Thought for the weekend: A pioneer of the possible
We're not that long into the new year, but already the world of popular arts has suffered several sad losses.
Much has been written about David Bowie, so I'll leave well alone, but the deaths of actor Alan Rickman and Glenn Frey of The Eagles have robbed us of great talents in their respective fields. Not forgetting the death the other day of Colin Vearncombe, aka 'Black', whose hit song Wonderful Life has a haunting combination of beauty, affirmation and pathos. But, to my mind, on a different scale, was the death last Sunday of Henry Worsley, the Antarctic explorer.
At age 55, having retired from the British Army, he set out to complete the unfinished journey of his hero, Sir Ernest Shackleton. Worsley pulled his own sledge containing food, tent and equipment and was finally airlifted off the ice on Saturday past on day 71 of his trek, having covered 913 miles and just 30 miles short of his destination.
Initially it was thought he was dehydrated and malnourished, but bacterial peritonitis, a serious infection, was to blame and, sadly, he died in a hospital in Chile.
His own final message now has an even greater poignancy. "When my hero, Ernest Shackleton, was 97 miles from the South Pole on the morning of January 9, 1909, he said he'd shot his bolt.

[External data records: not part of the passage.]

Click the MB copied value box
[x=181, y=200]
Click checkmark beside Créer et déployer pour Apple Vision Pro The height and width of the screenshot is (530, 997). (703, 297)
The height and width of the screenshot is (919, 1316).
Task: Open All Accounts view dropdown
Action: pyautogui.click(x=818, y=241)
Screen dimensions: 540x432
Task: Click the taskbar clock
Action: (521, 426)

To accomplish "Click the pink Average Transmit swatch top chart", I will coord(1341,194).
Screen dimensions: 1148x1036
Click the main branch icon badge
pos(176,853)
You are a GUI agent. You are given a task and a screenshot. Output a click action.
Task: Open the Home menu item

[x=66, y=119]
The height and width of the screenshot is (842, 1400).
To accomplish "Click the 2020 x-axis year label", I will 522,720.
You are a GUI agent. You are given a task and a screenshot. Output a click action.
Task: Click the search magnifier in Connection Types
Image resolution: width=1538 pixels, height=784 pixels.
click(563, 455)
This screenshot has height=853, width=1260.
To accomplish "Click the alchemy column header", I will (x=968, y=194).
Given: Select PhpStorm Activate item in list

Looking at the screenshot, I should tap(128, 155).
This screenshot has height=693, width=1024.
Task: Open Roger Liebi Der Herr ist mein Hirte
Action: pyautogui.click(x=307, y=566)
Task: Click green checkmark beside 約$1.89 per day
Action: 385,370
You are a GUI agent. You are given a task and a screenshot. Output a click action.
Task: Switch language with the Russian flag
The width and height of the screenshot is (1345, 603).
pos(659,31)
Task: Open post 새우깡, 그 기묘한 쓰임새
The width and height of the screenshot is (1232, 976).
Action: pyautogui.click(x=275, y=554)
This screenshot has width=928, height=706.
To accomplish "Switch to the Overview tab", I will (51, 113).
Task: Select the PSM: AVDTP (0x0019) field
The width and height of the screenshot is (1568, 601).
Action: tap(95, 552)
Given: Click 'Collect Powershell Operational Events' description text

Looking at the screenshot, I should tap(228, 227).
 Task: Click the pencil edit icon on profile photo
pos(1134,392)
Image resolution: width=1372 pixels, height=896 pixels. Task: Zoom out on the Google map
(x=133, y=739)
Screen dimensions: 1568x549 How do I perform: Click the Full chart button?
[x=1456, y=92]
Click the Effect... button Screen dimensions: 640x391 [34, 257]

"Well, today I have to inform you with some sadness that I too have 'shot my bolt' having had to stop because he didn't have the ability to "slide one ski in front of the other" and concluding "I will lick my wounds, they will heal over time and I will come to terms with the disappointment".
An inspiration to many, Worsley had already raised more than £100,000 for Endeavour Fund, helping wounded soldiers.
I like to think of him as a "pioneer of the possible", those rare people who go beyond the rest of us and stake out new realms in the wider world and inner spirit. In similar vein, though on a different scale yet again, the New Testament book of Hebrews calls Jesus 'archegos' which means the 'pioneer' of our faith, an undaunted life even unto death.